* Start RECORDS TO PROCESS *

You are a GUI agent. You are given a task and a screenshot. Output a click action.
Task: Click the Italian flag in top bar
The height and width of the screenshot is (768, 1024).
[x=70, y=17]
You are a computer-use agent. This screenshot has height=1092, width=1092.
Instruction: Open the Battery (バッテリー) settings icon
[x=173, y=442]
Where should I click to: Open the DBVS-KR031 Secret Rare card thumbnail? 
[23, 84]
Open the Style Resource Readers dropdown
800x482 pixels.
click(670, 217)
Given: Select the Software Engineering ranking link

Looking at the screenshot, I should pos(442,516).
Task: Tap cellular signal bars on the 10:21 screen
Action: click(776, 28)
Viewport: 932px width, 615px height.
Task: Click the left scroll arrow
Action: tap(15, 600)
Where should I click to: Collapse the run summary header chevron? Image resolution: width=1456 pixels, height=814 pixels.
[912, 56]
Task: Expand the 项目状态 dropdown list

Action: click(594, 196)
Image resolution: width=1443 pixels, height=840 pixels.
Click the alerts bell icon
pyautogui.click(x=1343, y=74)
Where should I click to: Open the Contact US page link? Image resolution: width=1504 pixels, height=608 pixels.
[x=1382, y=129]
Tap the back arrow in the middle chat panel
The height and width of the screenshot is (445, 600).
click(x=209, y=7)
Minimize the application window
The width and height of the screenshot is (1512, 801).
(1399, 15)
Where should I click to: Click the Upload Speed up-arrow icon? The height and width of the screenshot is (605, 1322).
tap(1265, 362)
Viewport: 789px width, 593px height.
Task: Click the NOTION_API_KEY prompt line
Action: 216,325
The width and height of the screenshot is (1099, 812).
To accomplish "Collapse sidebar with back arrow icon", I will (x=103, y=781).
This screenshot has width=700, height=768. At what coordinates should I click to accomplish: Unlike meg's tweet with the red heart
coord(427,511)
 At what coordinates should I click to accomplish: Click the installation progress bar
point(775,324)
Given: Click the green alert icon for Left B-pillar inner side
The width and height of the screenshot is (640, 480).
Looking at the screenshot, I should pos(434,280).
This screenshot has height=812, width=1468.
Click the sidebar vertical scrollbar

* End RECORDS TO PROCESS *

Lay out every line of the entries above as a Markdown table with the columns No. and Line, numbering the rows in order and omitting blank lines.

• EXPECTED ANSWER:
| No. | Line |
|---|---|
| 1 | You are a GUI agent. You are given a task and a screenshot. Output a click action. |
| 2 | Task: Click the Italian flag in top bar |
| 3 | The height and width of the screenshot is (768, 1024). |
| 4 | [x=70, y=17] |
| 5 | You are a computer-use agent. This screenshot has height=1092, width=1092. |
| 6 | Instruction: Open the Battery (バッテリー) settings icon |
| 7 | [x=173, y=442] |
| 8 | Where should I click to: Open the DBVS-KR031 Secret Rare card thumbnail?  |
| 9 | [23, 84] |
| 10 | Open the Style Resource Readers dropdown |
| 11 | 800x482 pixels. |
| 12 | click(670, 217) |
| 13 | Given: Select the Software Engineering ranking link |
| 14 | Looking at the screenshot, I should pos(442,516). |
| 15 | Task: Tap cellular signal bars on the 10:21 screen |
| 16 | Action: click(776, 28) |
| 17 | Viewport: 932px width, 615px height. |
| 18 | Task: Click the left scroll arrow |
| 19 | Action: tap(15, 600) |
| 20 | Where should I click to: Collapse the run summary header chevron? Image resolution: width=1456 pixels, height=814 pixels. |
| 21 | [912, 56] |
| 22 | Task: Expand the 项目状态 dropdown list |
| 23 | Action: click(594, 196) |
| 24 | Image resolution: width=1443 pixels, height=840 pixels. |
| 25 | Click the alerts bell icon |
| 26 | pyautogui.click(x=1343, y=74) |
| 27 | Where should I click to: Open the Contact US page link? Image resolution: width=1504 pixels, height=608 pixels. |
| 28 | [x=1382, y=129] |
| 29 | Tap the back arrow in the middle chat panel |
| 30 | The height and width of the screenshot is (445, 600). |
| 31 | click(x=209, y=7) |
| 32 | Minimize the application window |
| 33 | The width and height of the screenshot is (1512, 801). |
| 34 | (1399, 15) |
| 35 | Where should I click to: Click the Upload Speed up-arrow icon? The height and width of the screenshot is (605, 1322). |
| 36 | tap(1265, 362) |
| 37 | Viewport: 789px width, 593px height. |
| 38 | Task: Click the NOTION_API_KEY prompt line |
| 39 | Action: 216,325 |
| 40 | The width and height of the screenshot is (1099, 812). |
| 41 | To accomplish "Collapse sidebar with back arrow icon", I will (x=103, y=781). |
| 42 | This screenshot has width=700, height=768. At what coordinates should I click to accomplish: Unlike meg's tweet with the red heart |
| 43 | coord(427,511) |
| 44 |  At what coordinates should I click to accomplish: Click the installation progress bar |
| 45 | point(775,324) |
| 46 | Given: Click the green alert icon for Left B-pillar inner side |
| 47 | The width and height of the screenshot is (640, 480). |
| 48 | Looking at the screenshot, I should pos(434,280). |
| 49 | This screenshot has height=812, width=1468. |
| 50 | Click the sidebar vertical scrollbar |